Écoutant ces doutes, Chi Xiaochi ne répondit pas immédiatement. Il posa à son tour une question à 061 : « Professeur Liu, si tu étais à la place de l'hôte originel, sur le point de te faire violer, avec une lame tranchante cachée sur toi, est-ce que tu sortirais le couteau pour lui régler son compte, ou tu te laisserais faire ? »

061 resta silencieux.

Chi Xiaochi plongea dans l'eau chaude, laissant la vapeur l’envelopper. Puis il déclara : « Ceux qui pensent comme ça ne se considèrent jamais comme l’hôte originel. Ils se voient comme des spectateurs passagers. Et comme ce ne sont que des passagers, ils peuvent se permettre d’être de bonnes personnes. Mais si l’hôte originel est encore là, qui portera le fardeau de sa vie après avoir été violé ? Est-ce ce “bon samaritain” au cœur tendre ? »

061 fut légèrement secoué. « Tu… »

Chi Xiaochi poursuivit : « Je l’ai déjà dit : accomplir des missions de rang A implique des sacrifices, mais cela doit rester dans des limites raisonnables. Je vis à la place de Shen Changqing pour faire ce qu’il n’ose pas faire ou ce qu’il n’a pas encore pensé à faire. Pas pour qu’il revive encore une fois la douleur qu’il aurait dû éviter. »

En posant la main sur la cicatrice sur son torse, il ajouta :

« Et à la limite, même si l’hôte originel n’était pas là, je suis acteur. Jouer parfaitement le rôle d’un personnage tout au long de sa vie est à la fois une question de déontologie professionnelle et de respect pour ce personnage. »

« Si j'y arrive, c’est que j’ai du talent. Si je n’y arrive pas, même le personnage me cracherait dessus. »

061 comprit alors la logique de Chi Xiaochi et se rangea à son avis.

Cependant, il ne pouvait s’empêcher de s’inquiéter.

Peu doué pour dissimuler ses pensées, il opta pour l’honnêteté et exprima ses préoccupations : «Je ne fais que penser… Si tu utilises les mains de l’hôte originel pour blesser quelqu’un qui l’a blessé, cela pourrait-il créer un autre type de traumatisme pour lui ? »
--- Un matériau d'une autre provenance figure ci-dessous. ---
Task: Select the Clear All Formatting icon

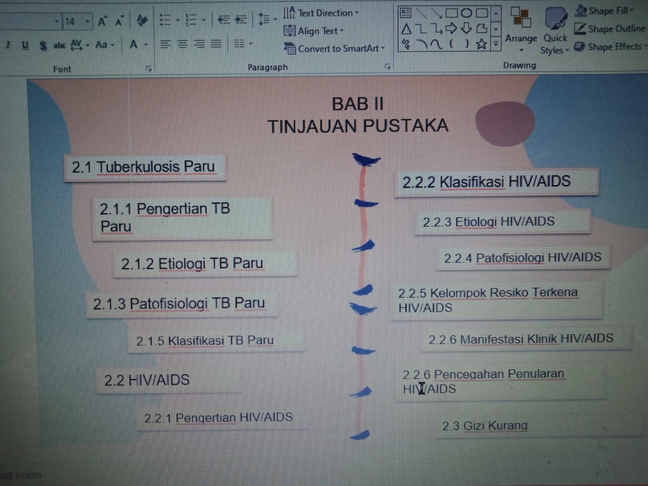Action: pos(142,21)
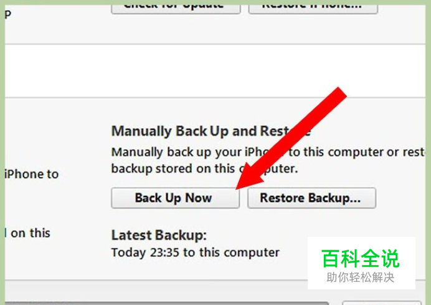The height and width of the screenshot is (305, 431).
Task: Click the 'backup stored on this computer.' text line
Action: click(x=204, y=169)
Chi Xiaochi, en utilisant une serviette chaude pour s'essuyer, fit rougir la pâleur de Shen Changqing, en particulier aux endroits où Zhou Kai l'avait touché.

Au lieu de répondre, il retourna la question : « Professeur Liu, as-tu déjà, sincèrement et profondément, haï quelqu’un ? »

061 réfléchit un moment avant de répondre : « Non… ou alors je ne m’en souviens plus. »

« Moi, j’ai haï quelqu’un. » répondit Chi Xiaochi franchement. « Et je me suis vengé. J’avais14 ans. C’était la première fois que je me vengeais d’une personne qui avait ruiné ma vie. »

« Beaucoup disent qu’après une vengeance, on ressent un vide encore plus grand. Que si on déteste quelqu’un, il vaut mieux ignorer cette personne, la tolérer, patienter et observer ce qu’elle devient après quelques années. Mais moi, au moment où je me vengeais, tu sais ce que je pensais? »

061 secoua la tête.

Chi Xiaochi, appuyé contre le bord de la baignoire, soupira profondément : « C’était terriblement satisfaisant. »

061 garda le silence pendant un long moment.

Chi Xiaochi, les jambes croisées dans la baignoire, demanda : « Quoi, tu me trouves bizarre ? »

061 répondit : « Non. »

… Il avait juste envie de lui ébouriffer les cheveux.

Comme il n’avait pas la permission d’accéder aux souvenirs de Chi Xiaochi, il ne pouvait que se baser sur des émissions, des interviews ou des films pour apprendre à le connaître.

Il ignorait ce que Chi Xiaochi avait vécu, mais 061 avait cette intuition :

— Ce qui s’était passé à ses 14 ans avait changé sa vie à jamais.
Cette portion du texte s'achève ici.